Wilmar Cabrera

Personal information
- Full name: Wilmar Rubens Cabrera Sappa
- Date of birth: 31 July 1959 (age 66)
- Place of birth: Cerrillos, Uruguay
- Height: 1.82 m (6 ft 0 in)
- Position: Striker

Senior career*
- Years: Team / Apps / (Gls)
- 1977–1983: Nacional / 62 / (27)
- 1983–1984: Millonarios
- 1984–1986: Valencia / 54 / (22)
- 1986–1987: Nice / 27 / (7)
- 1987–1988: Sporting de Gijón / 22 / (2)
- 1988–1989: Deportivo Mandiyú / 37 / (7)
- 1989–1990: Necaxa / 38 / (8)
- 1991–1992: Nacional / 36 / (3)
- 1993–1994: Huracán Buceo
- 1995: Rampla Juniors
- 1995–1996: River Plate Montevideo

International career
- 1983–1986: Uruguay / 26 / (6)

Medal record
Representing Uruguay
Copa América
| Winner | 1983 |  |
CONMEBOL–UEFA Cup of Champions
| Runner-up | 1985 France |  |

= Wilmar Cabrera =

Uruguayan footballer (born 1959)

Wilmar Rubens Cabrera Sappa (born 31 July 1959) is a Uruguayan former football striker, who was nicknamed "Toro". He obtained 26 caps for his national team, scoring six goals. Having made his debut on 2 June 1983, in a match against Paraguay (0–0) in Asunción.

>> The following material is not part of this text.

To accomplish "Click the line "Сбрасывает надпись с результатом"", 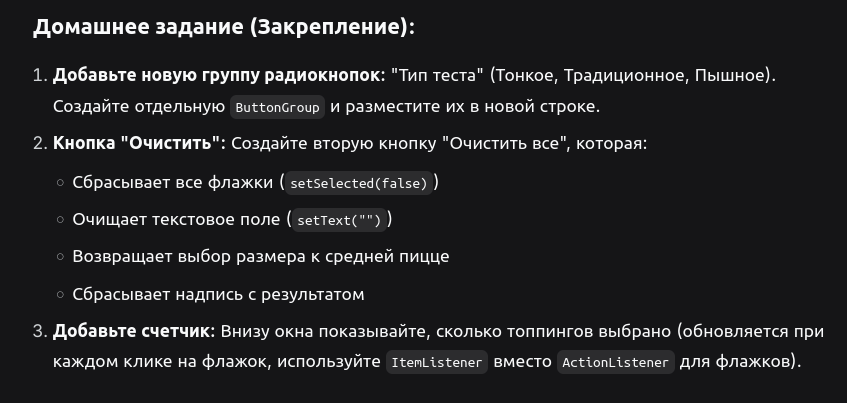I will tap(218, 294).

He played club football for Nacional, Millonarios of Colombia, Valencia and Real Valladolid from Spain. Necaxa from Mexico and Nice in France.

Later in his career he returned to Uruguay where he played for Huracán Buceo, Rampla Juniors and River Plate Montevideo.